**Work to do**
Copy the following records word for word, beginning at the line containing "Task: Open the Baggage" and ending after the line containing "Action: click(x=16, y=331)".

**Data in this exercise**
☆ ☆ ☆
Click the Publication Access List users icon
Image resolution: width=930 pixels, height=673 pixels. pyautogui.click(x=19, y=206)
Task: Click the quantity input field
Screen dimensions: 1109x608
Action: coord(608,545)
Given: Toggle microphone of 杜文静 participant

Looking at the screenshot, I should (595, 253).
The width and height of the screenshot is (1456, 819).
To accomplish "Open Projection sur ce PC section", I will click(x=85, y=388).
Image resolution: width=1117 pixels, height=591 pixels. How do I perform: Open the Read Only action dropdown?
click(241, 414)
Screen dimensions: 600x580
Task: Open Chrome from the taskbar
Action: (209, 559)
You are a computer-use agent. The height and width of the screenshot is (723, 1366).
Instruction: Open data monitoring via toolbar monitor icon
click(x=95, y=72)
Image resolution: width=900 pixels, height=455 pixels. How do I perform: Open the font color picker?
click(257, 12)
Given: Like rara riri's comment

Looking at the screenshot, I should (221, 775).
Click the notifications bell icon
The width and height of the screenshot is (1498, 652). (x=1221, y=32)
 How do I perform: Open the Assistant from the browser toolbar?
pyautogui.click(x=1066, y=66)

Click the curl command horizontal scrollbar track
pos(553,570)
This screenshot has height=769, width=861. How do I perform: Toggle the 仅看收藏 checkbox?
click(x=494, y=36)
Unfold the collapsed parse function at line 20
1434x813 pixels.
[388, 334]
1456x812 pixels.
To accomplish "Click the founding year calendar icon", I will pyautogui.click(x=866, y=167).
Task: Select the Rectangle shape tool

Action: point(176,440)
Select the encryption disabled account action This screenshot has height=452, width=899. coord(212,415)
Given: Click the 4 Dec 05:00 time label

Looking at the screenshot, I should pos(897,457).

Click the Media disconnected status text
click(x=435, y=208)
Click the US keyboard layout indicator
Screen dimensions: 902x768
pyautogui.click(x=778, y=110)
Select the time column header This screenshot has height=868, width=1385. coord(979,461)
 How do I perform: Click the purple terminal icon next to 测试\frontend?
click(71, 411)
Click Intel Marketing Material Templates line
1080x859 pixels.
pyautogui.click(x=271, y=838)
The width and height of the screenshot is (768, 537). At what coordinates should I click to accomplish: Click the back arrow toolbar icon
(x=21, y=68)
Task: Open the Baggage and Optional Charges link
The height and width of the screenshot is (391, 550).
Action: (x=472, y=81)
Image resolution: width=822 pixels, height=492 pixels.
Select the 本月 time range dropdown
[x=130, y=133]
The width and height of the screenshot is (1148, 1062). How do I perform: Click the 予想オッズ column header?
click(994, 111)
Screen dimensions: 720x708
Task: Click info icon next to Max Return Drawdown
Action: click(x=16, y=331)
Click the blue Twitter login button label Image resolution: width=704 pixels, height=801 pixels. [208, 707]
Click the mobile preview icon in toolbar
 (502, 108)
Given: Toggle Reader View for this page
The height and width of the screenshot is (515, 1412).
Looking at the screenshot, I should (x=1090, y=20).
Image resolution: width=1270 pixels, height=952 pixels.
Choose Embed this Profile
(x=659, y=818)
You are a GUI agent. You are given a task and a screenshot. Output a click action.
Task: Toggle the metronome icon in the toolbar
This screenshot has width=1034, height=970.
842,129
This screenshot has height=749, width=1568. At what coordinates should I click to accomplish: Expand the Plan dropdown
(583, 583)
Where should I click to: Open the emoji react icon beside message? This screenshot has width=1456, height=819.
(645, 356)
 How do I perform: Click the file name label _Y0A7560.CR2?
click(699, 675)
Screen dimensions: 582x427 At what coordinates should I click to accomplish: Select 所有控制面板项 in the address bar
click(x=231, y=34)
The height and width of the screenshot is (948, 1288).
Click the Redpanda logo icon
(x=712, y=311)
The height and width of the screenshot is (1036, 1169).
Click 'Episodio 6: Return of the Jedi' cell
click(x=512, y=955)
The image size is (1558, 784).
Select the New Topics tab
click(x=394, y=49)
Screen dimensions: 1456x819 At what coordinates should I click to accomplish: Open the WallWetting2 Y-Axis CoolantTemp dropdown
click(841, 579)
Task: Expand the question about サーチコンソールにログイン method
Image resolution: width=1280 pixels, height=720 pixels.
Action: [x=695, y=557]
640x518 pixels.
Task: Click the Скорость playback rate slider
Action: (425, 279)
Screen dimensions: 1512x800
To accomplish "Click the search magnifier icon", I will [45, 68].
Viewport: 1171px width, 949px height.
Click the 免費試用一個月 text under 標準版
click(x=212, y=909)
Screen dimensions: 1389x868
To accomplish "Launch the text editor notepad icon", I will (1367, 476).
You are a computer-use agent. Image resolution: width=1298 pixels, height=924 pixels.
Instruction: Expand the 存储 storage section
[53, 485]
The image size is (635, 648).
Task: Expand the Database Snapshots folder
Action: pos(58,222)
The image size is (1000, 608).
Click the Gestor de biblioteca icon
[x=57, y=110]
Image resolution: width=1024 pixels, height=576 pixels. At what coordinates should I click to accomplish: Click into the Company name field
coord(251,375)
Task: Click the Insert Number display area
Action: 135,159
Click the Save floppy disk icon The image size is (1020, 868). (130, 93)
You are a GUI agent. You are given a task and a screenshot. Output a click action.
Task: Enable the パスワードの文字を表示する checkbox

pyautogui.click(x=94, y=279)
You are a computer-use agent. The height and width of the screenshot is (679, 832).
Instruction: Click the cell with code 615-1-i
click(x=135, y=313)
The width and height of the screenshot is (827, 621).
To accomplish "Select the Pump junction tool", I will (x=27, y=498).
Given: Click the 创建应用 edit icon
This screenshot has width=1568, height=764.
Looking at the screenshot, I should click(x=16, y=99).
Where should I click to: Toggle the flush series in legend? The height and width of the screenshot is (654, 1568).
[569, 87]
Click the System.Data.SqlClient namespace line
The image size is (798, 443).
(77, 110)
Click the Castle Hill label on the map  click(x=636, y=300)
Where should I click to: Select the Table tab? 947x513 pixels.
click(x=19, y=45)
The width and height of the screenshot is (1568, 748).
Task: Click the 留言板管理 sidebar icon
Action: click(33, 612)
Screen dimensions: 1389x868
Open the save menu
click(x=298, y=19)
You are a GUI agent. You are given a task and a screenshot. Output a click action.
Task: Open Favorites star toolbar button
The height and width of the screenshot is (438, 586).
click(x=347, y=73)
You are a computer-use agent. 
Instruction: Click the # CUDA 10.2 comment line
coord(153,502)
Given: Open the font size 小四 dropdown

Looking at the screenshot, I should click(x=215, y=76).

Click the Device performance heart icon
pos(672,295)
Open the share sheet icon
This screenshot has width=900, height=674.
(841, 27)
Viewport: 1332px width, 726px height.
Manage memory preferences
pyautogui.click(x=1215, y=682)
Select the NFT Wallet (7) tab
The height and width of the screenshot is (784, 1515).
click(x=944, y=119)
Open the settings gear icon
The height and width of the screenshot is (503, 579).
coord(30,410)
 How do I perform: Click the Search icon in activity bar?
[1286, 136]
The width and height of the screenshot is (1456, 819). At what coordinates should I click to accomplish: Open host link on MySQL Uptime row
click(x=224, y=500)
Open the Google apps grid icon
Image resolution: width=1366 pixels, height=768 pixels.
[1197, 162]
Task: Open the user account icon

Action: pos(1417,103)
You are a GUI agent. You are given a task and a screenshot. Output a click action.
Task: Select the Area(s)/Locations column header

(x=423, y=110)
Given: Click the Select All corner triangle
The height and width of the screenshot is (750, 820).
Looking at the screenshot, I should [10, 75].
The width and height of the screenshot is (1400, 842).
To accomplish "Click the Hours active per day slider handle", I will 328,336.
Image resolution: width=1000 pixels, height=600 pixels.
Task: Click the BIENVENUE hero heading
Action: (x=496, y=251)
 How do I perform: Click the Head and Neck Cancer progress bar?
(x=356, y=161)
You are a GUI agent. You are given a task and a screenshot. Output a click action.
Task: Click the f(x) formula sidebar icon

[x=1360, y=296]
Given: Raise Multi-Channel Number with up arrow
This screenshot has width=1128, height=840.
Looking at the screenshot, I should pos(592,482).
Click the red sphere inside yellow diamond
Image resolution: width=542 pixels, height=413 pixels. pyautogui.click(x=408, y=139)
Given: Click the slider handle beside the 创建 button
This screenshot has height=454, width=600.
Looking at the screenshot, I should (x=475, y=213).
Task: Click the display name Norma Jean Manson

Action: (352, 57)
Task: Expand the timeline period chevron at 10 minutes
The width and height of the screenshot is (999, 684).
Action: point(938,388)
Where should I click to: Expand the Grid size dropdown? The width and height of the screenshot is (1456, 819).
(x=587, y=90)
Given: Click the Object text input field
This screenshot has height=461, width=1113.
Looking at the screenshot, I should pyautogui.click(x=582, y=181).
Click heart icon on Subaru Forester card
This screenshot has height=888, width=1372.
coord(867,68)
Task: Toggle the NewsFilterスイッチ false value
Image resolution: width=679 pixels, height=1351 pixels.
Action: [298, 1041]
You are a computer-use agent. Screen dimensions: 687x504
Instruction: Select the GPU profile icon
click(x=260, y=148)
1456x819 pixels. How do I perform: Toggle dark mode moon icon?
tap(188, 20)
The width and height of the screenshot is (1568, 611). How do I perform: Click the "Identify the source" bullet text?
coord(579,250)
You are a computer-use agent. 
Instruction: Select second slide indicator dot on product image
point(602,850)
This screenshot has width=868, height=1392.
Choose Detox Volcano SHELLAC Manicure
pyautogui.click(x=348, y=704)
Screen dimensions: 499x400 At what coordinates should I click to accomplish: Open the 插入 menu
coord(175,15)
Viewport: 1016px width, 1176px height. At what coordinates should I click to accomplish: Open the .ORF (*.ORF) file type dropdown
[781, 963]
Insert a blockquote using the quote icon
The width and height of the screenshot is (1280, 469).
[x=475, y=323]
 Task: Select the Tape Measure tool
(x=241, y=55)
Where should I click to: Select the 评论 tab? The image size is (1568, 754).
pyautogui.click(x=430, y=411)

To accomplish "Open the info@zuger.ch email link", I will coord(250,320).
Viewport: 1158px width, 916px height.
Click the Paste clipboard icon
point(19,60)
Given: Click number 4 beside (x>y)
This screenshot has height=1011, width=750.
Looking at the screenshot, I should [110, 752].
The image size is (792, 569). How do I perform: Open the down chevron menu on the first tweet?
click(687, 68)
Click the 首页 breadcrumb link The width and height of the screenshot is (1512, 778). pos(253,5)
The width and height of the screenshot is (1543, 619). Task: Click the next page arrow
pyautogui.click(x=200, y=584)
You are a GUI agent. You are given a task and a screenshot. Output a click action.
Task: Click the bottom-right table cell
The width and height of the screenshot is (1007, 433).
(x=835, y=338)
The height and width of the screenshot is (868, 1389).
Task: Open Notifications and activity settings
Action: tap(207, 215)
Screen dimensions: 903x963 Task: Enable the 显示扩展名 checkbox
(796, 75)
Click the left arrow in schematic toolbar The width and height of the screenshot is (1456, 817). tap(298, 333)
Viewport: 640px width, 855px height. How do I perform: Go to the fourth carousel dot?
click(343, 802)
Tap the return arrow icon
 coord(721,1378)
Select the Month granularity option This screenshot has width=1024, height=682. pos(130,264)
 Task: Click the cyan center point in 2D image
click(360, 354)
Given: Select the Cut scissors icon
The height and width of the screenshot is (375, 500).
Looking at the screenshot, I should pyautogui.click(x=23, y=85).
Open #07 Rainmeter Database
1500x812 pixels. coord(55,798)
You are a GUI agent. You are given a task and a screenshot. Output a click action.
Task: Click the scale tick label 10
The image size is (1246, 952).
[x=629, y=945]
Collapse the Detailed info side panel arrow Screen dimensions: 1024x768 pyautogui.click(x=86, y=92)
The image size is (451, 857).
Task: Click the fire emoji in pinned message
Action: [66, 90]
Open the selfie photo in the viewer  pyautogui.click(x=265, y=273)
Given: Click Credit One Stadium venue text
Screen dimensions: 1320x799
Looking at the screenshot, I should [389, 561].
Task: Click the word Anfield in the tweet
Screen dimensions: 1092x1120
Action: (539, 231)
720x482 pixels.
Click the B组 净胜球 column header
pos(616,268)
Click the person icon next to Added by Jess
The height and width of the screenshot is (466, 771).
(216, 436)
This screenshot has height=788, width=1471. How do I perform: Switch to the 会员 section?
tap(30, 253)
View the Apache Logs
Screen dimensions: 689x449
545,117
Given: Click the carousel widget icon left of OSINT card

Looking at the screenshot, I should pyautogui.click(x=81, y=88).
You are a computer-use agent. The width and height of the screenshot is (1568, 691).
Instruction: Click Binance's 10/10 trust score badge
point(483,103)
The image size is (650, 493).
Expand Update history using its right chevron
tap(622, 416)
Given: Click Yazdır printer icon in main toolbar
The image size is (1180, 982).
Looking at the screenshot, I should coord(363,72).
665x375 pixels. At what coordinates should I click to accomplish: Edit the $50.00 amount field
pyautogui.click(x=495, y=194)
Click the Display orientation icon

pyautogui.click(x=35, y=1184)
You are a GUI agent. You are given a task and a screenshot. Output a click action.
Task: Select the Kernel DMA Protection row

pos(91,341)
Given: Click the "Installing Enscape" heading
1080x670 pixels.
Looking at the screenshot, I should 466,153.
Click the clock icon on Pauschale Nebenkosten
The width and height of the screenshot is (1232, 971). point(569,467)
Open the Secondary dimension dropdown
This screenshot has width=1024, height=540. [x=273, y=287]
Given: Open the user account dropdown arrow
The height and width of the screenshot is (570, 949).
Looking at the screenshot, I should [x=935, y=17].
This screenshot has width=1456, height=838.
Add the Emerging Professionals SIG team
☆ ☆ ☆
**Result of the task**
Task: Open the Baggage and Optional Charges link
The height and width of the screenshot is (391, 550).
Action: (x=472, y=81)
Image resolution: width=822 pixels, height=492 pixels.
Select the 本月 time range dropdown
[x=130, y=133]
The width and height of the screenshot is (1148, 1062). How do I perform: Click the 予想オッズ column header?
click(994, 111)
Screen dimensions: 720x708
Task: Click info icon next to Max Return Drawdown
Action: click(x=16, y=331)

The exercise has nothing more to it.